Reskrimpolda.news – Jakarta, 01 Mei 2025 – Rismon Sianipar, ahli forensik digital yang kerap mengkritik keabsahan ijazah Presiden ke-7 Joko Widodo (Jokowi), mengaku menjadi korban teror di Bali. Kendaraan pribadinya dua kali dirusak orang tak dikenal. “Tak bisa dipakai,” ujarnya saat ditemui di Jakarta Pusat, Rabu (30/4). Meski tak diserang fisik, ia menilai aksi ini sebagai intimidasi terkait upayanya mengungkap dugaan ketidakjelasan ijazah Jokowi.
Sebelumnya, Rismon mempublikasikan analisis Error Level Analysis (ELA) foto wisuda Jokowi di akun X (23/4). Hasilnya, foto Jokowi muda berkacamata tebal yang beredar di medsos diduga hasil manipulasi. “Ada ketidaksesuaian kompresi gambar,” tegasnya, menunjukkan area yang ditandai kotak merah sebagai indikasi editan. Tak hanya foto, ia juga menyoroti kejanggalan font dan nomor seri ijazah Jokowi yang disebut tak sesuai standar era 1980–1990-an.
Klaim Rismon tak lepas dari sorutan hukum. Silfester Matutina, Ketua Umum Solidaritas Merah Putih, melaporkannya bersama Roy Suryo dan Dokter Tifa ke polisi atas tuduhan pencemaran nama baik. “Ini fitnah. Jika ada pemalsuan, harus dibuktikan secara ilmiah dan hukum,” tegas Silfester dalam talkshow Overview Tribunnews.
Jokowi sendiri membantah isu tersebut. “Ini masalah ringan, tapi perlu ke ranah hukum agar jelas,” ujarnya usai memenuhi panggilan penyidik Polda Metro Jaya.

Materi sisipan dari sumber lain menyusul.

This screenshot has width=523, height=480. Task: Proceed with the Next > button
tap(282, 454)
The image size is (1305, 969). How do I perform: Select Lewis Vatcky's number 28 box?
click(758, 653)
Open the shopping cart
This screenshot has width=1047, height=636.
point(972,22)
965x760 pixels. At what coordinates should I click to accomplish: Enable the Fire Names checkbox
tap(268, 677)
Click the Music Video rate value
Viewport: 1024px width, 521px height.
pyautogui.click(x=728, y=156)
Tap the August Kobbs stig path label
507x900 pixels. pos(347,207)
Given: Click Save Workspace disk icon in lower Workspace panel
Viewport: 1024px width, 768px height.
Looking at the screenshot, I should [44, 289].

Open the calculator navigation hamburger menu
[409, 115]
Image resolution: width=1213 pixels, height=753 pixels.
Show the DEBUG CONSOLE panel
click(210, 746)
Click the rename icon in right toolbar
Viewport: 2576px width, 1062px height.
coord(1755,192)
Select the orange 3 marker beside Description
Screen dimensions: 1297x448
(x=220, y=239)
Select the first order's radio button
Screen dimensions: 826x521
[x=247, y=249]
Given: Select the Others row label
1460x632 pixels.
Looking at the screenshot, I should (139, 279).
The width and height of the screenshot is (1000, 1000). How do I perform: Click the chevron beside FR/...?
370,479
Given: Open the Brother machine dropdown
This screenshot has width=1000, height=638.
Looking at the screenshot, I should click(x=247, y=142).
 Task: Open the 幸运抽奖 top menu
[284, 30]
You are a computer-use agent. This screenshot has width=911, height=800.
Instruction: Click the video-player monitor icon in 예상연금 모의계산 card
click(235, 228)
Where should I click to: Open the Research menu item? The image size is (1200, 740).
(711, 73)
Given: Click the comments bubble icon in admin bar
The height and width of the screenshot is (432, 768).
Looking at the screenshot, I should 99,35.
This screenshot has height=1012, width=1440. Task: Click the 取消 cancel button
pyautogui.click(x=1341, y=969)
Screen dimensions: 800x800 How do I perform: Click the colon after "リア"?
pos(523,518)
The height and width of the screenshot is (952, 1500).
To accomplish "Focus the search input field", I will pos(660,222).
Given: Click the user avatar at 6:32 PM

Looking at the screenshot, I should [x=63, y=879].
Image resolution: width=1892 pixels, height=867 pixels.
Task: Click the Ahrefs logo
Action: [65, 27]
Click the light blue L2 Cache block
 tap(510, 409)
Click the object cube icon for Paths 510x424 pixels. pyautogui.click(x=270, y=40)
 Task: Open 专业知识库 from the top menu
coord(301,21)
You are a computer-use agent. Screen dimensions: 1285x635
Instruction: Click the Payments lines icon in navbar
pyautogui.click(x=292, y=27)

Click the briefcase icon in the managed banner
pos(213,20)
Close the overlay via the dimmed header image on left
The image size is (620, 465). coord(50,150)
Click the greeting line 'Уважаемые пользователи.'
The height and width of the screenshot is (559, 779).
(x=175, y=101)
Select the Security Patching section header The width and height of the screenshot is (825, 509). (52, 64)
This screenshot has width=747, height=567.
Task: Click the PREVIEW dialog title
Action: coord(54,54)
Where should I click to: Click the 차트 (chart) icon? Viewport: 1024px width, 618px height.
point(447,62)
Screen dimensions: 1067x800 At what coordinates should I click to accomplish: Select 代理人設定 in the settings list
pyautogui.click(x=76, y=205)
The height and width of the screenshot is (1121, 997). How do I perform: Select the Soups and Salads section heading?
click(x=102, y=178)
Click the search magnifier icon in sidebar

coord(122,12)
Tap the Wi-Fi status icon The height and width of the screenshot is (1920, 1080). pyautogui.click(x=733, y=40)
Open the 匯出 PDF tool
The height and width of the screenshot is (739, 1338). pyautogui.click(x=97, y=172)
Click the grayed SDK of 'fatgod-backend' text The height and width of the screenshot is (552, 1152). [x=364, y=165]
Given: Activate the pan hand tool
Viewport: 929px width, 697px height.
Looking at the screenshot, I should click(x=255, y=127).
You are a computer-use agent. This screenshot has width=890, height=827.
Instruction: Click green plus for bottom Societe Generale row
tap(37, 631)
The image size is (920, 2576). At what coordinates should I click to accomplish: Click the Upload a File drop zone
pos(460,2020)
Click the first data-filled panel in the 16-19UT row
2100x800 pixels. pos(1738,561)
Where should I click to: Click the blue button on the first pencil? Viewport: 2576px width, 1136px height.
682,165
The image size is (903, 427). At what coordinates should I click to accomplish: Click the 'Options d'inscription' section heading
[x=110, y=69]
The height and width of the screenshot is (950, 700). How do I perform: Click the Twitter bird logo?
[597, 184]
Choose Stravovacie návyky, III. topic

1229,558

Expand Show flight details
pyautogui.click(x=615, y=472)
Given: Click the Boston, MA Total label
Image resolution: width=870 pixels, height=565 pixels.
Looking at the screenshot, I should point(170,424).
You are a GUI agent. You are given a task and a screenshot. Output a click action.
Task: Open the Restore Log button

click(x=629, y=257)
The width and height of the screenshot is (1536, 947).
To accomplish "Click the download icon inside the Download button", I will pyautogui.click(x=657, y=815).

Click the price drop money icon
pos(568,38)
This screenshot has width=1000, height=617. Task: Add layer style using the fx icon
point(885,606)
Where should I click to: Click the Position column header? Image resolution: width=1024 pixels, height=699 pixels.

Presiden menerima 35 pertanyaan dalam pemeriksaan awal dan menyatakan siap menjalani digital forensik jika diperlukan. “Silakan. Yang penting sudah dibawa ke hukum,” tambahnya, menanggapi tudingan politisasi.
Polemik yang berlarut sejak era kepresidenan Jokowi ini kini memasuki babak baru: saling lapor, klaim forensik, dan insiden misterius. Masyarakat menanti kepastian hukum untuk menguak tabir kontroversi yang belum berujung.